Margaret Blake Kelly (born September 17, 1935) is an American former politician and accountant from Missouri.

Kelly served as the State Auditor of Missouri from 1984 to 1999. She is the first woman to hold statewide office in Missouri. Kelly is a Republican.

==Early life, education, and family==
Kelly was born in Crystal City, Missouri to Emory and Florine Blake. She received her Bachelor of Science degree in business administration from the University of Missouri in 1957. Kelly also received an MBA from Missouri State University (then Southwest Missouri State University) in 1975 and earned her CPA certification in 1982. Kelly is married to William C. Kelly; the Kellys have three sons.

==Career==
Before entering public life, Kelly worked for various private sector accounting firms for 20 years.

A Republican, Kelly's first elected position was as Cole County auditor. She was elected to that position in 1982.
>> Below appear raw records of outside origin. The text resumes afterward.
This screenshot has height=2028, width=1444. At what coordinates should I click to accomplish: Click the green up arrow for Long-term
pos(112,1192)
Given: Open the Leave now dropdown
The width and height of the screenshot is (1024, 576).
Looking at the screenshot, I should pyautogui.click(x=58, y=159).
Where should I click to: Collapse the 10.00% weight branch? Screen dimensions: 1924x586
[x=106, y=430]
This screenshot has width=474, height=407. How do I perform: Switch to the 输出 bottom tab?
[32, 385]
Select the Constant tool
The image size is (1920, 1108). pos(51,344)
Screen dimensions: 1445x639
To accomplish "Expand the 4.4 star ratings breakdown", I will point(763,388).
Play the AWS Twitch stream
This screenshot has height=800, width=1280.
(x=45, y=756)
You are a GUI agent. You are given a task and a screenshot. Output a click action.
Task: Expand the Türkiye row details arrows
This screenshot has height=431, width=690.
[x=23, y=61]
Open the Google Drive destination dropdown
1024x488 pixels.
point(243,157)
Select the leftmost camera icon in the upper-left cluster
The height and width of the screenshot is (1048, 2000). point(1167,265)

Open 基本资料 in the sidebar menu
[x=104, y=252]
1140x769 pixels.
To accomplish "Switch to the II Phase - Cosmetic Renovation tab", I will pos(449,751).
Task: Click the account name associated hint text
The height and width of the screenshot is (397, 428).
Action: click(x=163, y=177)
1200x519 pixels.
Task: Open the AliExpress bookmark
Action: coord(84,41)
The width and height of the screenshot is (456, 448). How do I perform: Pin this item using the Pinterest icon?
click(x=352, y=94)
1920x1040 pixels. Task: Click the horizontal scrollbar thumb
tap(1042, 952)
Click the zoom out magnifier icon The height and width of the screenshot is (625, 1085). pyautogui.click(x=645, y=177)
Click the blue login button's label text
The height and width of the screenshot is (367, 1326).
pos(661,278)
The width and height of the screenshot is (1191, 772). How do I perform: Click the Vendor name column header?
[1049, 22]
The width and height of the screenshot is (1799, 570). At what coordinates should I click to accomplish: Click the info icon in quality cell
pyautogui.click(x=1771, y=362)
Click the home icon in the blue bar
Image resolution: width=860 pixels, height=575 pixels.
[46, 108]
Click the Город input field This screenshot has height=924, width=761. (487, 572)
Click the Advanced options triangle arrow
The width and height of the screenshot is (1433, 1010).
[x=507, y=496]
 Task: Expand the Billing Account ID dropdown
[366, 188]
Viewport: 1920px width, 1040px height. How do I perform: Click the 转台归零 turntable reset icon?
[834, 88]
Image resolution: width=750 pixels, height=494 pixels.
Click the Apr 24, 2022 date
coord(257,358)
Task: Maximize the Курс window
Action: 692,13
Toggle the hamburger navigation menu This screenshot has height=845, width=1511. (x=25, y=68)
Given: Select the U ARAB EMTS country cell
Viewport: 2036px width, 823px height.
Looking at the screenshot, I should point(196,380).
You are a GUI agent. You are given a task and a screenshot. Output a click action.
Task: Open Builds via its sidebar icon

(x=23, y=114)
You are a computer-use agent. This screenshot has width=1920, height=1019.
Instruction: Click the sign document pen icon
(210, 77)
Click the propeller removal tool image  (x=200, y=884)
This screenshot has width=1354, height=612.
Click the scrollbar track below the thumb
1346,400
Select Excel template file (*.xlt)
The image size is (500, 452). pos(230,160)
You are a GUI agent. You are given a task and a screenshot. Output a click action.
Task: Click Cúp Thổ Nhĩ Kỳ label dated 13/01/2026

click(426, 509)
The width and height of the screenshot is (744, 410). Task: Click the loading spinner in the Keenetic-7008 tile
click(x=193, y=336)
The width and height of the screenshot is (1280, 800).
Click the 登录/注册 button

Governor Kit Bond appointed Kelly to the position of state auditor, filling a vacancy created by the resignation of James F. Antonio. She was inaugurated on July 16, 1984. Kelly is the first woman to hold statewide elected office in Missouri. In November of that year, Harriett Woods was elected lieutenant governor, giving Woods the distinction of being the first woman elected to statewide office in Missouri.

Kelly was elected to a full term as state auditor in 1986 and was re-elected in 1990 and 1994. In 1992, Kelly was the Republican nominee for lieutenant governor, but was defeated by Democrat Roger B. Wilson. In 1996, she ran for governor against Democratic Gov. Mel Carnahan, but lost by a large margin.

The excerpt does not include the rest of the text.